◆ Your instructions
State how many lines below hold the word "each". Give that number and no other text.

◆ Recorded information
————————

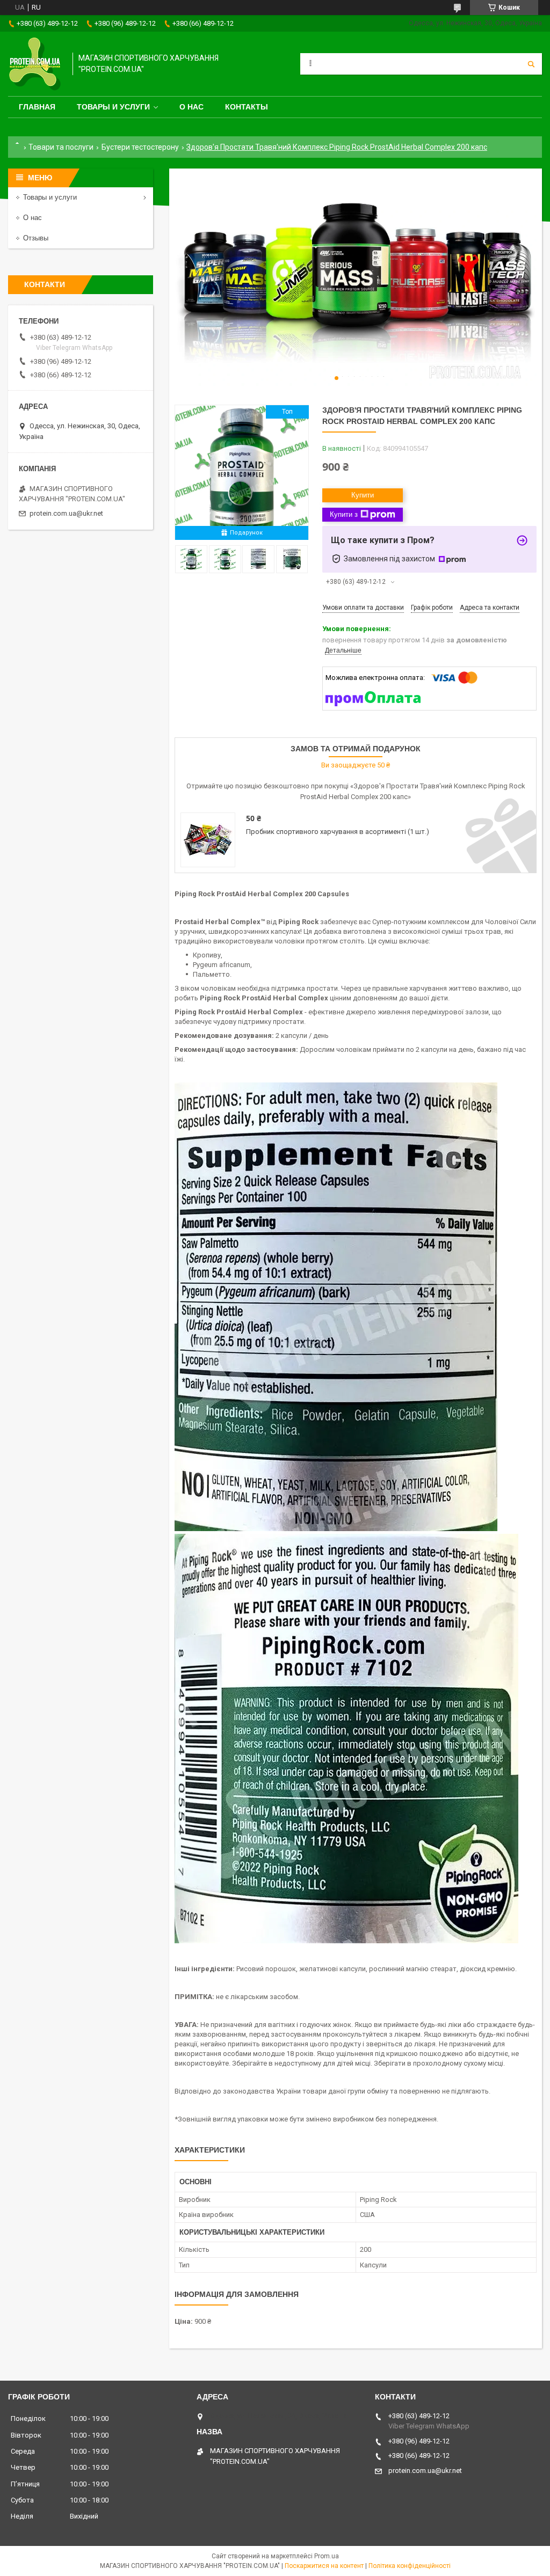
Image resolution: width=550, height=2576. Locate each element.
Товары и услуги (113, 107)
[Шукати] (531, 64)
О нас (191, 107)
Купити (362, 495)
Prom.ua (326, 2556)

————————

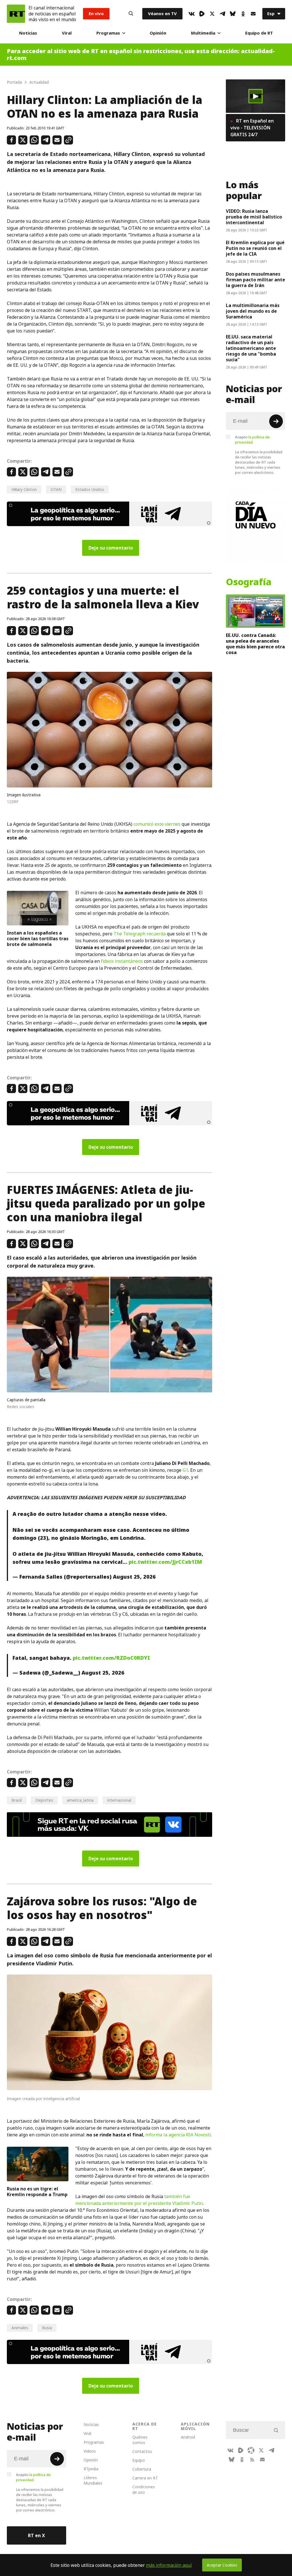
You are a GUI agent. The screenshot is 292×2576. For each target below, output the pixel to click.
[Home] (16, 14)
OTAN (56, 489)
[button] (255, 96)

————————

◆ Result of this task
2